"Space is disease and danger wrapped in darkness and silence," Chief Medical Officer Leonard "Bones" McCoy once lamented. And that was on Star Trek, far and away the most optimistic vision of humanity's spacefaring destiny ever presented onscreen.
Far more prevalent in movies is the sort of better-we-didn't pessimism peddled by Life, a nasty low-Earth-orbit nailbiter that believes those with the Right Stuff were in the wrong line. It's Alien in zero-G. It's Gravity with a hostile --and apparently intelligent — Martian jellyfish. Though the script is by Deadpool scribes Rhett Reese & Paul Wernick, and merc-with-a-mouth Ryan Reynolds gets top billing, there's not much intentional humor.
It is, to be kind, an imperfect organism, this movie. But it has a few attributes worth hailing.
For one thing, Life is reasonably accurate in its depiction of the International Space Station, a modular structure with visibly older and newer sections that's been regularly expanded since its launch 19 years ago. The movie is set in some unspecified near-future, when a Martian sample-return mission has come to pass. (Jake Gyllenhaal's character remembers being a kid in school when the shuttle Challenger blew up in 1986, so the movie would have to be set close to the present unless the 36-year-old actor is playing a much older character.) Anyway, production designer Nigel Phelps expands the real ISS in a plausible way, conceiving of modules contributed by various nations at different times.
Also, the movie's illusion of microgravity — achieved the old fashioned way, by hanging actors and props on wires that were removed in post-production — is convincing. Swedish director Daniel Espinosa's camera appears unmoored by gravity, too, roaming the station's various compartments as its half-dozen crew members try to figure out how to kill the fast-evolving tentacular terror they picked up in a soil sample from the Red Planet. Best of all, none of the characters have a hoary backstory of the sort that dragged down Gravity just a little. The irony of the team's exobiologist (British actor/filmmaker Ariyon Bakare) being wheelchair-bound on Earth but as mobile as anybody else in space, goes mostly unremarked, thank goodness.

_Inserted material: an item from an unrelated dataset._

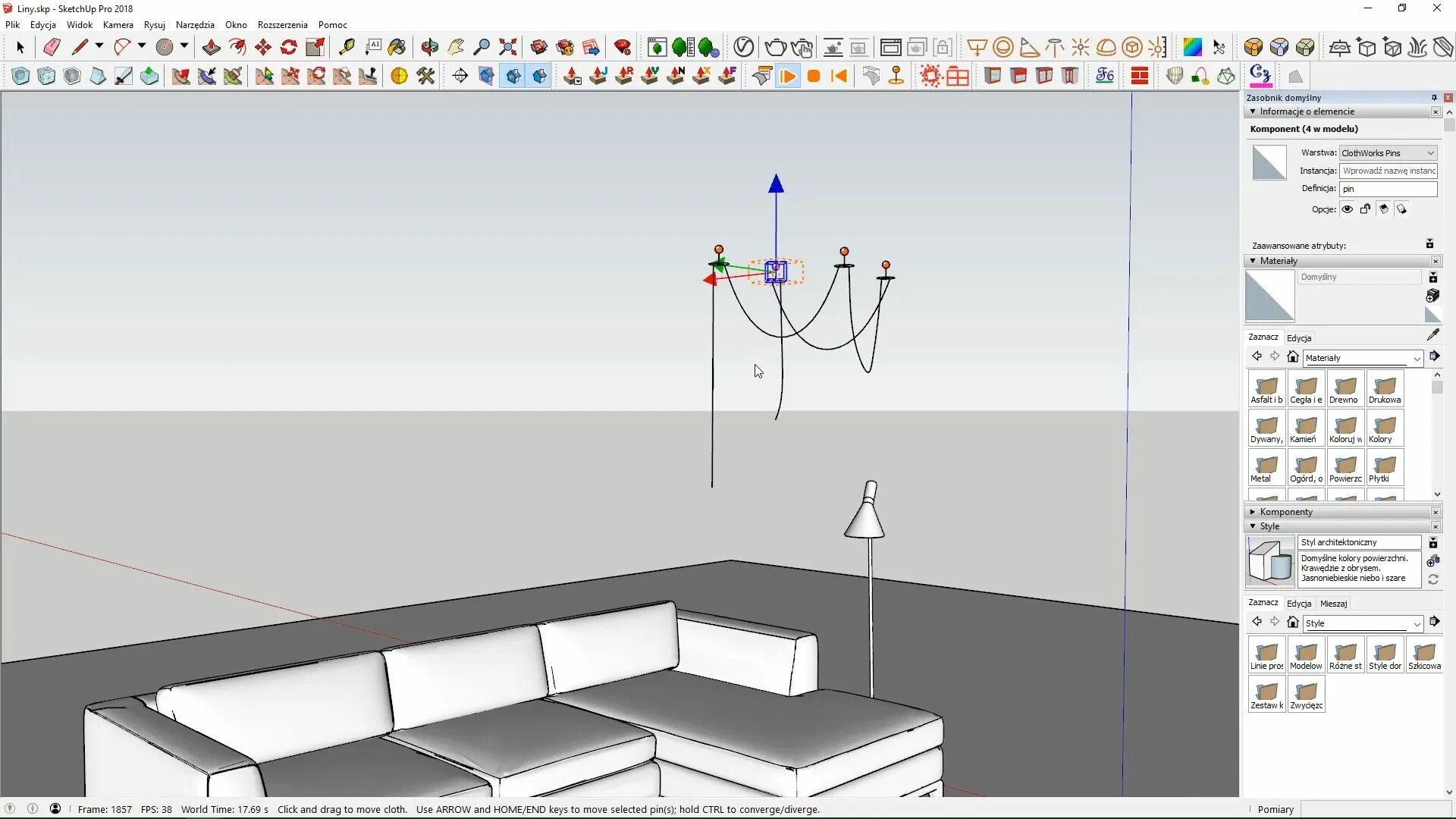Open the Warstwa layer dropdown

click(1388, 153)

As in The Martian, NASA, the European Space Agency (ESA) and the Japan Aerospace Exploration Agency (JAXA) all seem to have instituted a strict hotness requirement for long-duration spaceflight, but the actors are an interesting mix: Rounding out the crew are Rebecca Ferguson, who played a resourceful British intelligence agent in the last Mission: Impossible, Olga Dihovichnaya as the mission commander, and Hiroyuki Sanada, who was in Danny Boyle's Sunshine a decade ago — which was a stronger semi-plausible space adventure than this one.
Unfortunately, content follows form here. Life is an unwieldly and modular bolting-together of space-movie cliches vintage and recent: The crew watching helplessly as a hostile blip and a friendly blip intersect on a computer monitor. The instrument panels reflected in a helmet visor. The gross bodily violations. The one-by-one winnowing of the cast.
"The film is a saddening bore," David Bowie sang in "Life on Mars," a tune from a far more optimistic era. It ain't quite as bad as that, but it ain't much.